Compressing Models During Training

Introduction

Training-time model compression improves model performance by applying optimizations (such as quantization) during the training. The training process minimizes the loss associated with the lower-precision optimizations, so it is able to maintain the model’s accuracy while reducing its latency and memory footprint. Generally, training-time model optimization results in better model performance and accuracy than post-training optimization, but it can require more effort to set up.

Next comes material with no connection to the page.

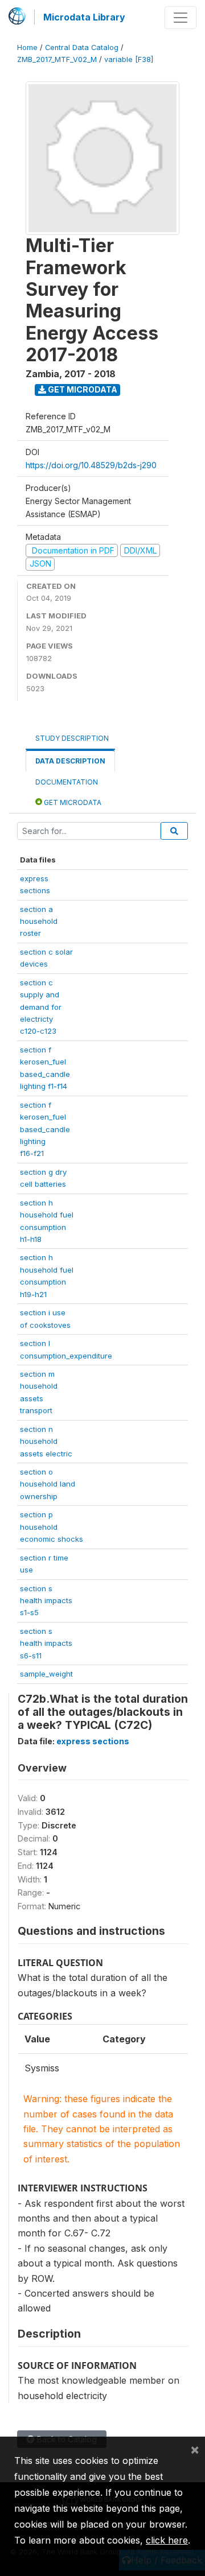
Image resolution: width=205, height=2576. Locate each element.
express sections (92, 1741)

OpenVINO provides the Neural Network Compression Framework (NNCF) tool for implementing compression algorithms on models to improve their performance. NNCF is a Python library that integrates into PyTorch and TensorFlow training pipelines to add training-time compression methods to the pipeline. To apply training-time compression methods with NNCF, you need:

  • A floating-point model from the PyTorch or TensorFlow framework.

  • A training pipeline set up in the PyTorch or TensorFlow framework.

  • Training and validation datasets.

Adding compression to a training pipeline only requires a few lines of code. The compression techniques are defined through a single configuration file that specifies which algorithms to use during fine-tuning.

NNCF Quick Start Examples

See the following Jupyter Notebooks for step-by-step examples showing how to add model compression to a PyTorch or Tensorflow training pipeline with NNCF:

Installation

NNCF is open-sourced on GitHub and distributed as a separate package from OpenVINO. It is also available on PyPI. Install it to the same Python environment where PyTorch or TensorFlow is installed.

Install from PyPI

To install the latest released version via pip manager run the following command:

pip install nncf

Note

To install with specific frameworks, use the pip install nncf[extras] command, where extras is a list of possible extras, for example, torch, tf, onnx.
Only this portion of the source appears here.